November is national Adopt a Senior Pet month. Pets fall into the "senior" category when they're over the age of seven. While adopting a senior pet can be a painful and scary thought, there is so much reward in giving them the love and care they deserve before they cross over to the rainbow bridge.

It's understandable why puppies and kittens get adopted quicker than senior pets. The thought of losing them is something that's a long time away. People are often afraid to adopt a senior pet because they're afraid of losing them. It's a justified fear, but sometimes we have to put our fear aside and help these animals. Some of them never having recieved the touch of a loving hand.

Losing a pet is quite possibly the worst pain in the world, but it’s selfish that senior pets are overlooked just because we're afraid of losing them. They want to live out their last years with someone who will love them, care for them, and give them endless tummy rubs. 

They shouldn't have to spend their last years in a shelter, in a small cage, possibly never having the change to know what true love is.

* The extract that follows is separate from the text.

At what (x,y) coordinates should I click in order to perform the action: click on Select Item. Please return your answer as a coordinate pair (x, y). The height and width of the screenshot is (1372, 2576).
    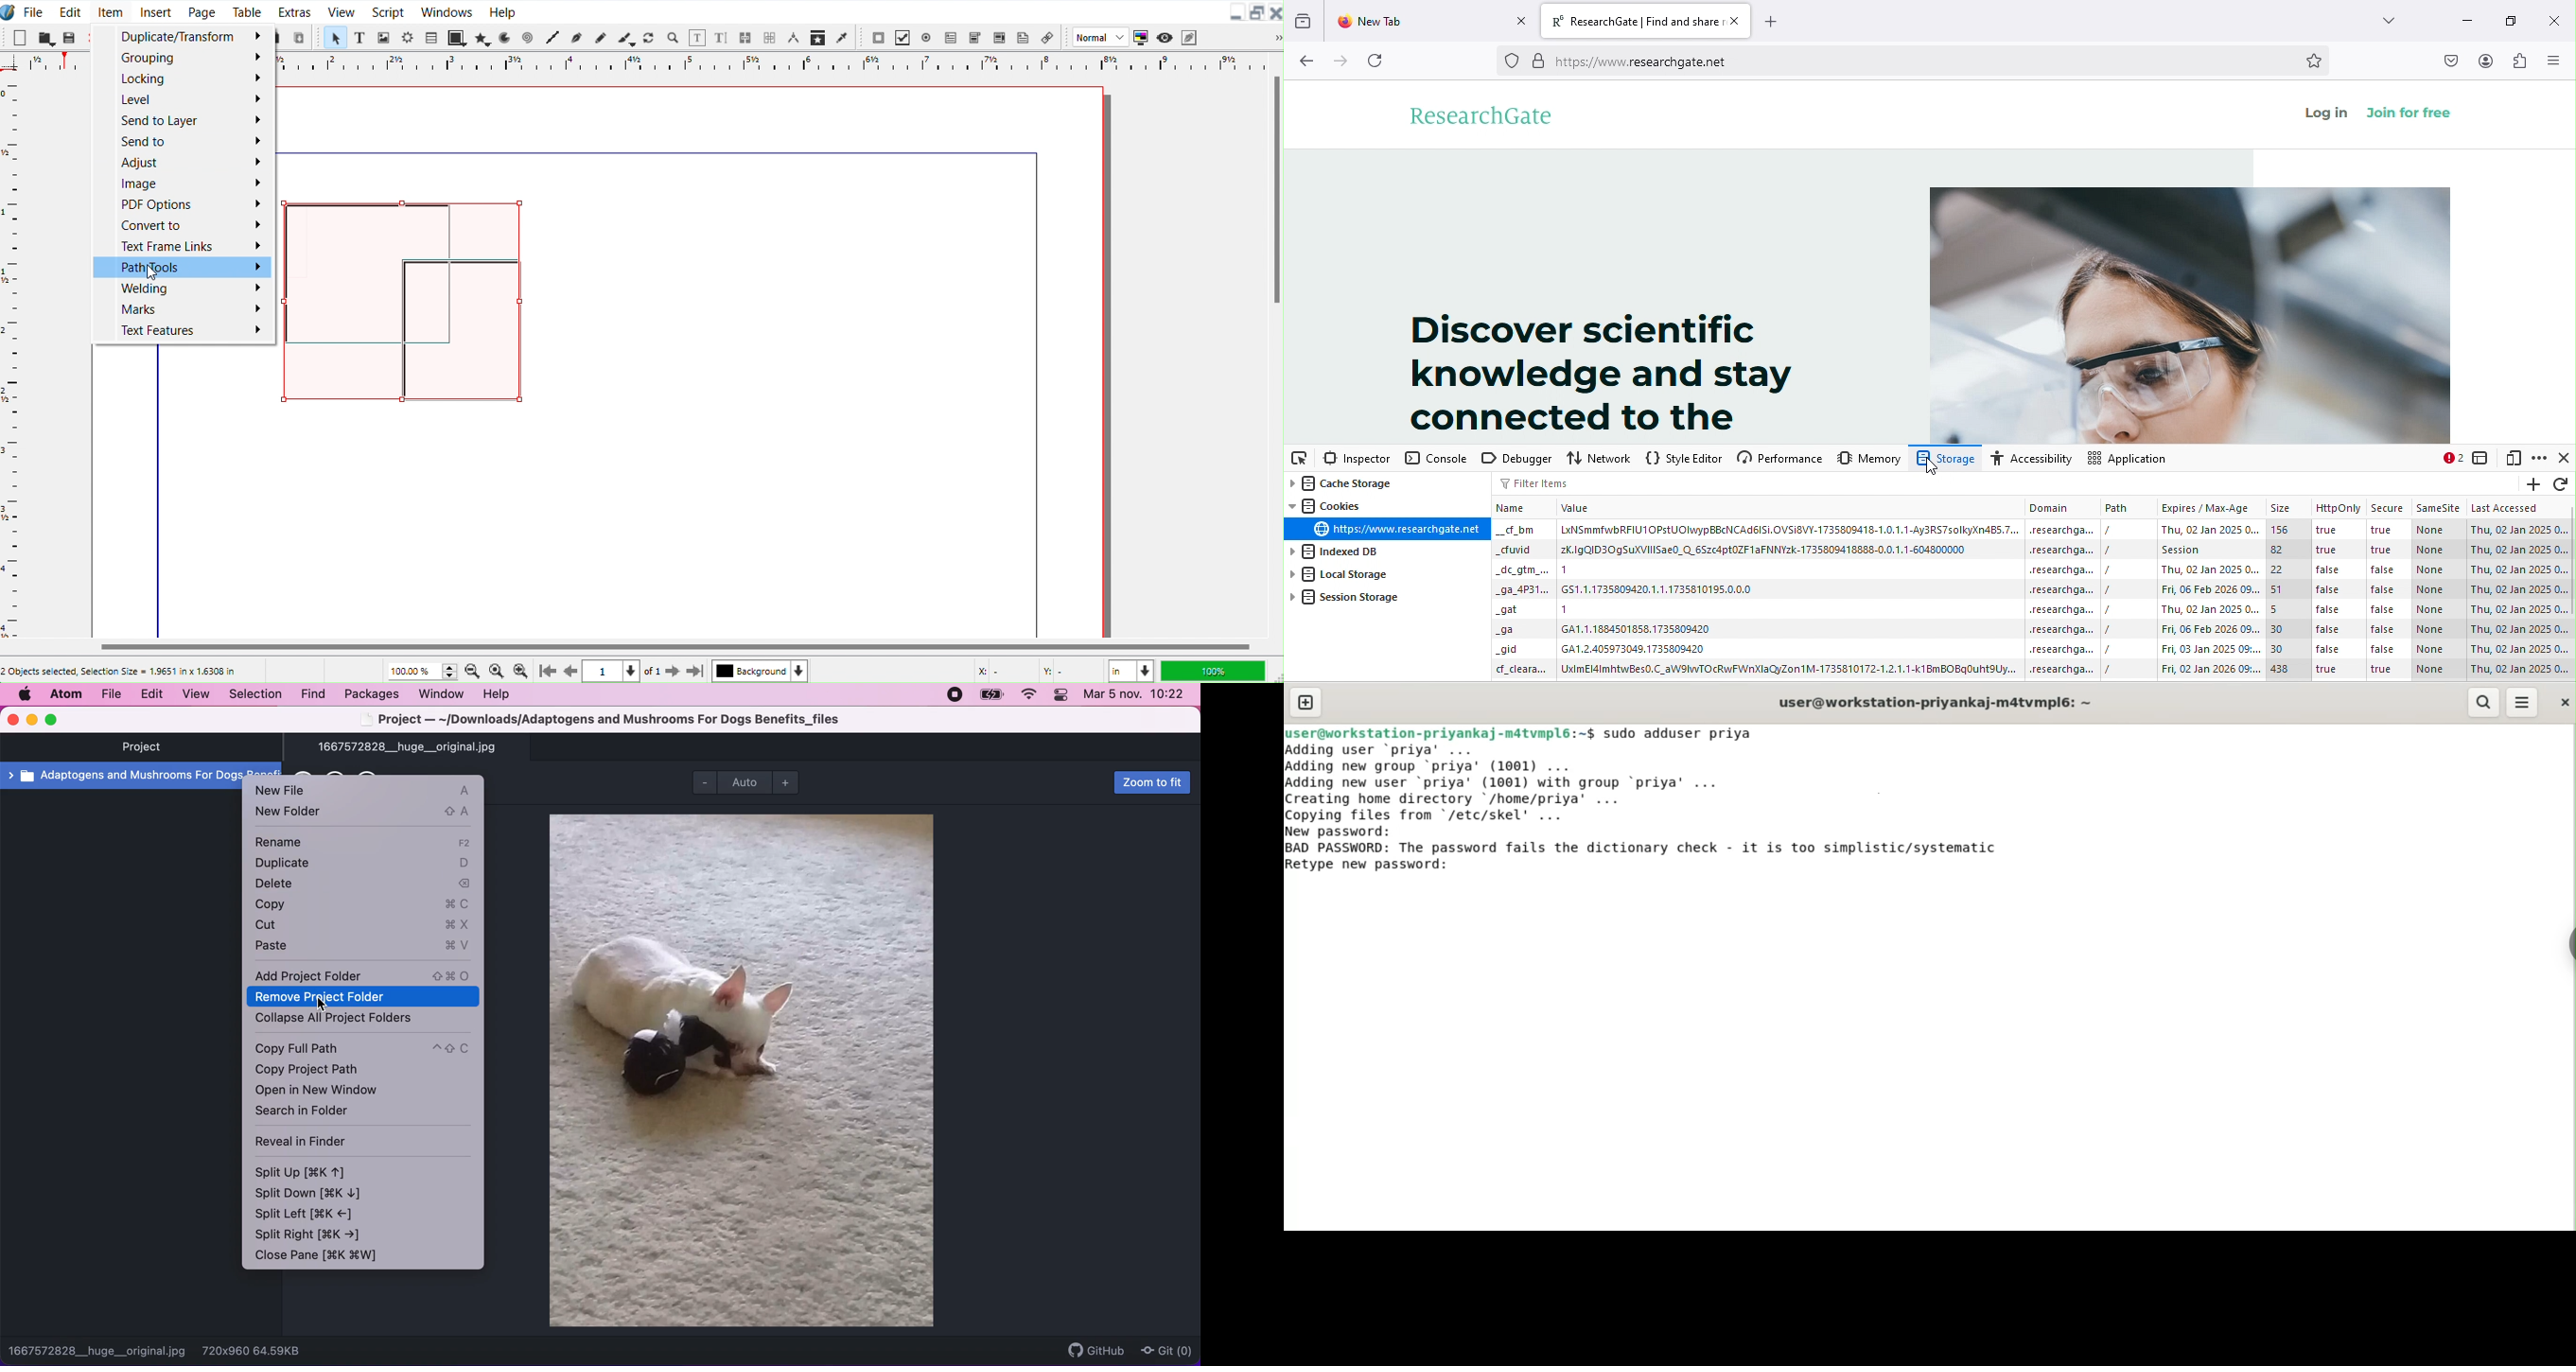
    Looking at the image, I should click on (336, 38).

There are many benefits to adopting a senior pet. With their age comes years of knowledge. They're most likely already housebroken, trained, they aren't teething so your shoes are safe, and they're calm enough to give constant cuddles. That's not to say though that senior pets can't be playful because of course they can.  

During this month, most animal shelters are waiving or discounting adoption fees for senior pets. Giving these animals a chance to be loved is one of the most rewarding things you can do. You're giving an animal whose path was once that of dying in an animal shelter, a new fate. By adopting a senior pet, you're giving yourself satisfaction in knowing that for the last few years of your pet’s life, they were loved by you, and not left alone to die in a cage.

Senior pets give unconditional love, and in their last years, they deserve yours. Their faces may be white, but their hearts are pure gold. 

The photos featured in this article are from two animal welfare organizations: Catman2 Shelter, and Old Friends Senior Dog Sanctuary. Catman2 is a non-profit, no-kill, cats-only, and cage-free shelter. They are the only shelter in the Western North Carolina area that operates out of its own facility and does not rely on foster networks. The cats have their own house that's owned by Harold Sims, the Catman. The cats roam the home, with some having their own room to share with cats just like them. Some of the cats in the home are permanent residences. They're cats that aren't adoptable for their own individual reasons, but they will never know the feeling of not having a home.

Catman2 takes in cats from a local kill-shelter. Most of the cats they take are seniors, or cats that don't have a high chance of being adopted. Thanks to Catman2, these cats will know the feeling love even if their days are short. 

Old Friends Senior Dog Sanctuary's mission is to "provide a loving home, good food, high quality vet care, compassion and comfort to senior dogs for the remainder of their lives," as well as "work with other dog rescue groups to promote the adoption of senior dogs." Senior dogs of all kinds fill this shelter, and they're nothing short of cute. They have a strong Facebook following with everyone having their favorite among the dogs. A fan favorite is Leo, a fluffy old boy who keeps everyone on his or her toes.

This organization promotes senior dogs, showing their audience that just because they're old doesn't mean they're any less worthy. 

Senior pets have a story. We may not know what that story is, but before they cross over, all senior pets deserve to be loved at least once in their lives. They deserve to have someone holding their paw as they head across the rainbow bridge. 

Celebrate Adopt a Senior Pet month by considering adopting a senior pet or by going out to your local animal shelter and giving the senior pets a little extra love. Saving one pet will not change the world, but for that one pet, the world will change forever.